Time is something most people rarely seem to have enough of, except in the case of 18-year old Lynn Schulze, who was last seen walking across the Middlebury College campus more than 4 decades ago.
Middlebury Police Officer Vegar Boe is the 6th investigator assigned to find out what happened to this bright Connecticut teenager.
"I have her picture sitting right on my desk and I see it every day," said Boe.
According to the Middlebury Police report, on December 10th, 1971, Lynne was walking with friends on the Middlebury Campus on her way to an exam.
"For some reason she leaves the group to go back to her room," said Boe.
And that's when the home sick teenager, who was just days away from going home to her family for winter break, appeared to simply vanish.
"None of it makes sense. It's not like my sister to decide no, I'm not going to do this, and just take off," said Lynne's sister Anne Schulze.

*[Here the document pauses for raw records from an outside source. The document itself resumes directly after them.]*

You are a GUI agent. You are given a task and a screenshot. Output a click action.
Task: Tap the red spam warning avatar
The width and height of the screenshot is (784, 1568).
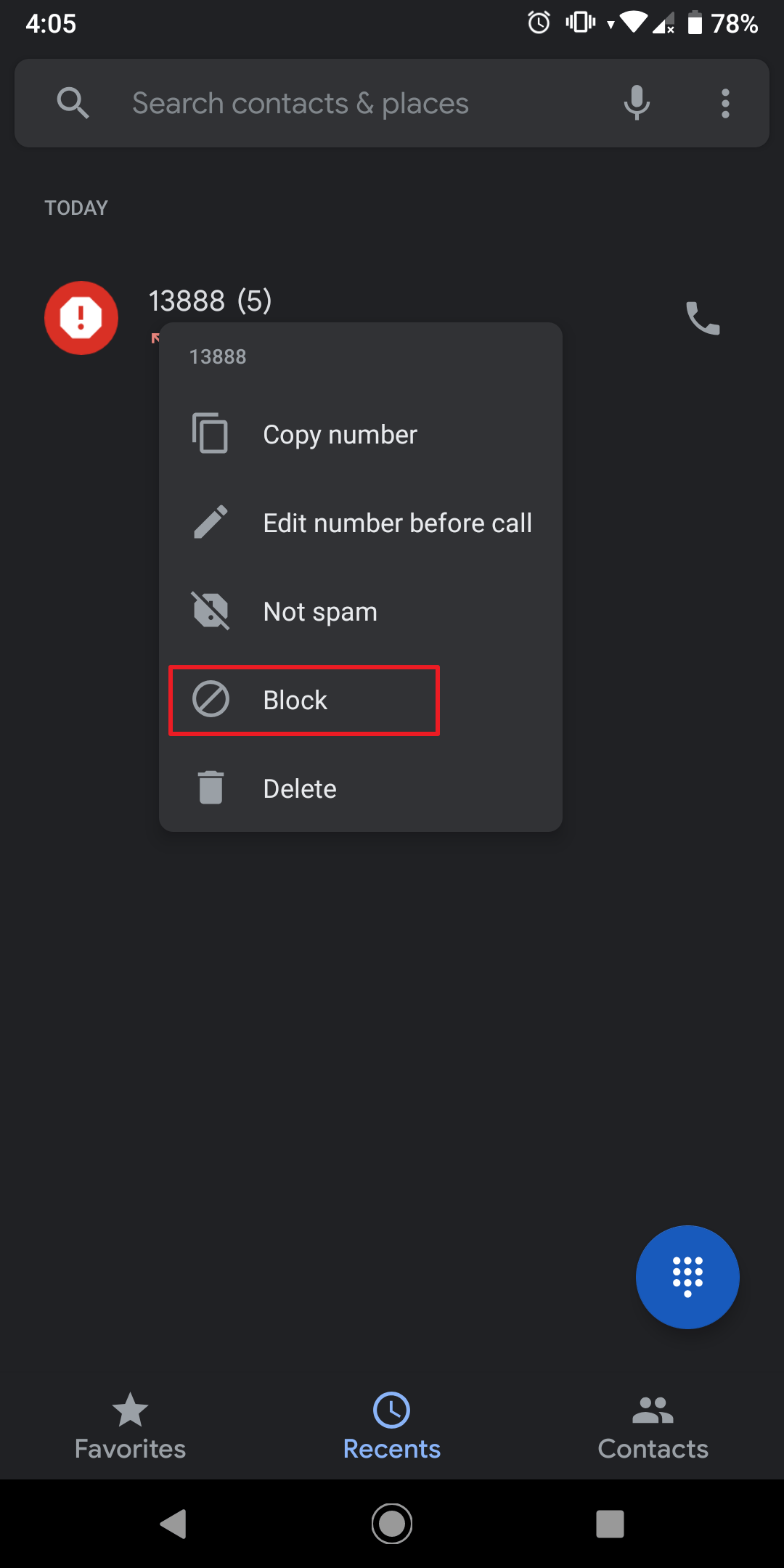pyautogui.click(x=81, y=318)
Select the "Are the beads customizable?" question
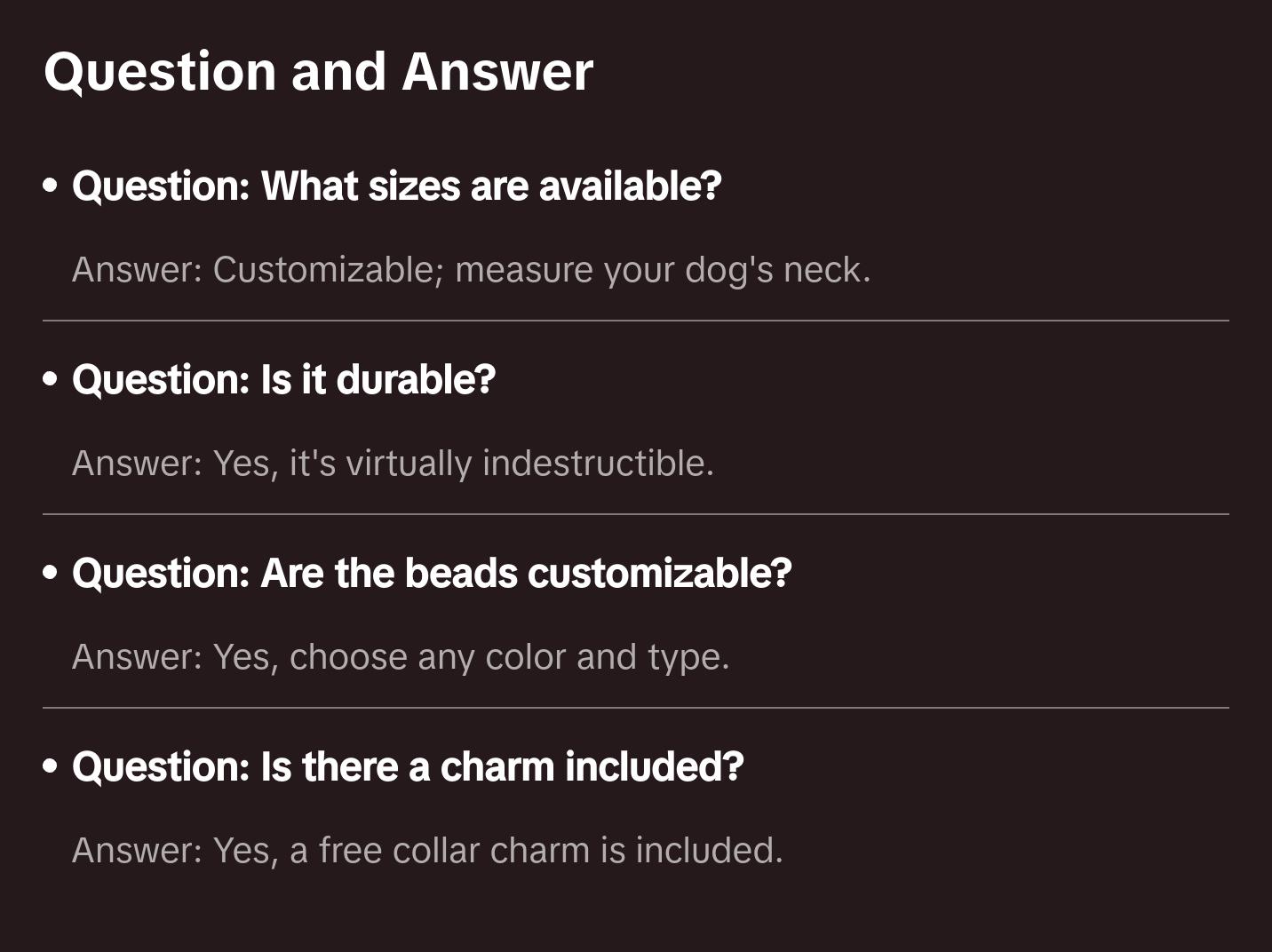 432,574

Time worked against this case from the start.
Because 6 days passed before Lynne was reported missing, before police launched their investigation and, more importantly, before they started questioning people who were the last to see her.
"The more time between the incident they saw and the time it takes for you to interview them obviously, the memory is going to start to diminish," said Boe.

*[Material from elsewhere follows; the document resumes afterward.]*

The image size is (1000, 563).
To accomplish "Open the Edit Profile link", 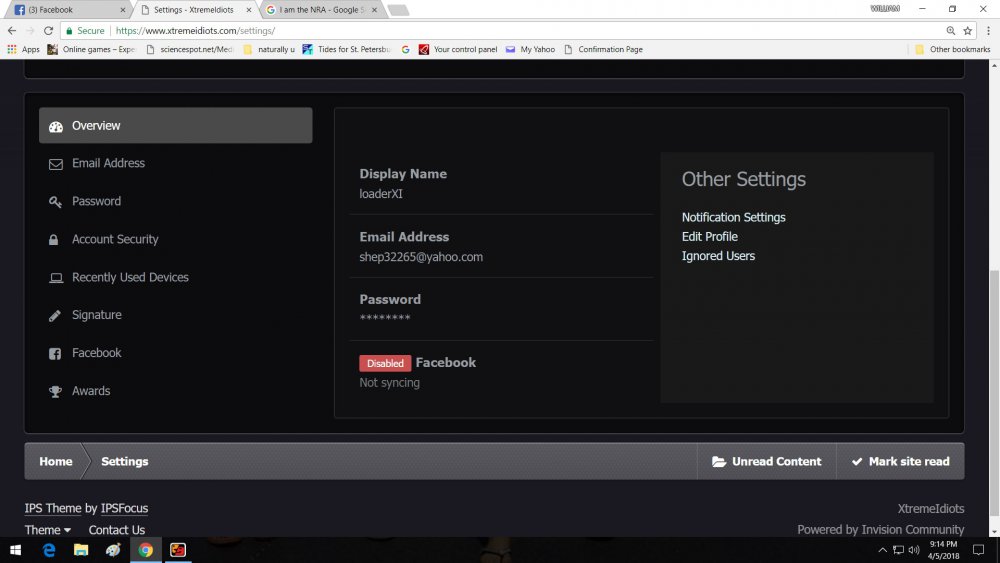I will coord(709,237).
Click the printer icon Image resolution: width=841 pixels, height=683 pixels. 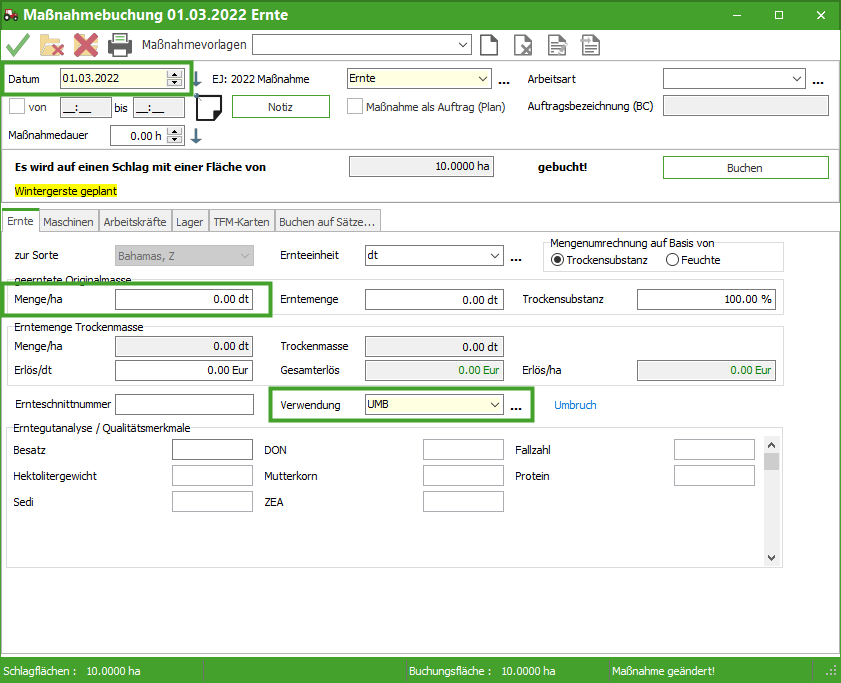click(x=120, y=45)
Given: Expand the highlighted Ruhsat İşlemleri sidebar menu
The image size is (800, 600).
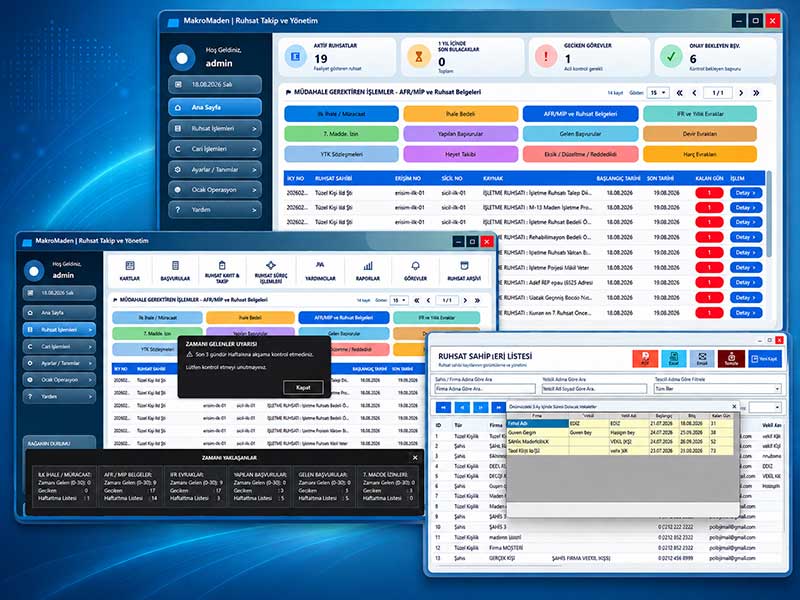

While investigators tried to play catch up on a case that got a head start without them, Lynne
Schulze's family tried to make sense out of the unthinkable.
"It turned out family upside down and completely changed all of our lives," said Anne Schulze.
Once news of her disappearance began to spread, police started receiving reports from people who claimed to have seen Lynn Schulze all over Vermont, hitchhiking and getting on a bus.
The most credible sighting came from a Colchester Police officer who reported seeing Lynne on Church Street in Burlington with a group of people, fueling speculation that she simply dropped out of society.
"It was very difficult to dispel that," said Anne Schulze.
She says she doesn't buy that notion today, that her sister left on her own will, and neither does the investigator who now handles Lynne's case.
"Something violent happened to Lynn, that she was somehow taken against her will and that she was the result of foul play," said Boe.
Forty-one years later time continues to impact this case.
Any clues on the Middlebury campus have long since vanished, and Boe says many of the people who could still shed some light are no longer alive or around.
"Now I don't even have someone to talk to and that's very frustrating," said Boe.
That means that what police and Lynne's family could really use is a miracle.
"What I need is someone to come forward and say, hi I'm Lynne this is why I left," said Boe.
Despite the odds of that miracle happening, both Vegar Boe and Anne Schulze say they still hold out hope in a case with so few clues and too much time.
"Because there is an answer somewhere, there really is an answer and we hope it will be in this lifetime," said Anne Schulze.